Start of Given records

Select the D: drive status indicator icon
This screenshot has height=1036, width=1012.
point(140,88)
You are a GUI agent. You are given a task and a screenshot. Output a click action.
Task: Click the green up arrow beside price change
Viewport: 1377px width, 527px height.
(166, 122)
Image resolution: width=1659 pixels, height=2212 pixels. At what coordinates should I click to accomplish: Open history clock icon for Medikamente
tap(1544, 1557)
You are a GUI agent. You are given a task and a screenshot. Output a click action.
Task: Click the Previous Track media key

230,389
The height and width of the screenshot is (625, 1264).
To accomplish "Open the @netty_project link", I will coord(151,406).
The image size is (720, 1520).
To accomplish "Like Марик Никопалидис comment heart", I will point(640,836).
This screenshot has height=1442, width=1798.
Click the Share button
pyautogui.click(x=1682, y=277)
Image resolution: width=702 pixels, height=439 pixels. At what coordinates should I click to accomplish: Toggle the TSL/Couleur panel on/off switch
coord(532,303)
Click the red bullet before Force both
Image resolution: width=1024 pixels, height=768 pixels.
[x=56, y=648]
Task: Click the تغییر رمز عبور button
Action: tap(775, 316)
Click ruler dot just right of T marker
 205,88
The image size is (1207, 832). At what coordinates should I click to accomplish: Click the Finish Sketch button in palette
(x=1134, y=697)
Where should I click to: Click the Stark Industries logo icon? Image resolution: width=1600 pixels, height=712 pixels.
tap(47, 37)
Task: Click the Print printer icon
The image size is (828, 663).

End of Given records

Your goal | Transcribe only what runs from the line with "The image size is (1207, 832)." to the last line above, keeping every line exactly as written.

Response area |
The image size is (1207, 832). At what coordinates should I click to accomplish: Click the Finish Sketch button in palette
(x=1134, y=697)
Where should I click to: Click the Stark Industries logo icon? Image resolution: width=1600 pixels, height=712 pixels.
tap(47, 37)
Task: Click the Print printer icon
The image size is (828, 663).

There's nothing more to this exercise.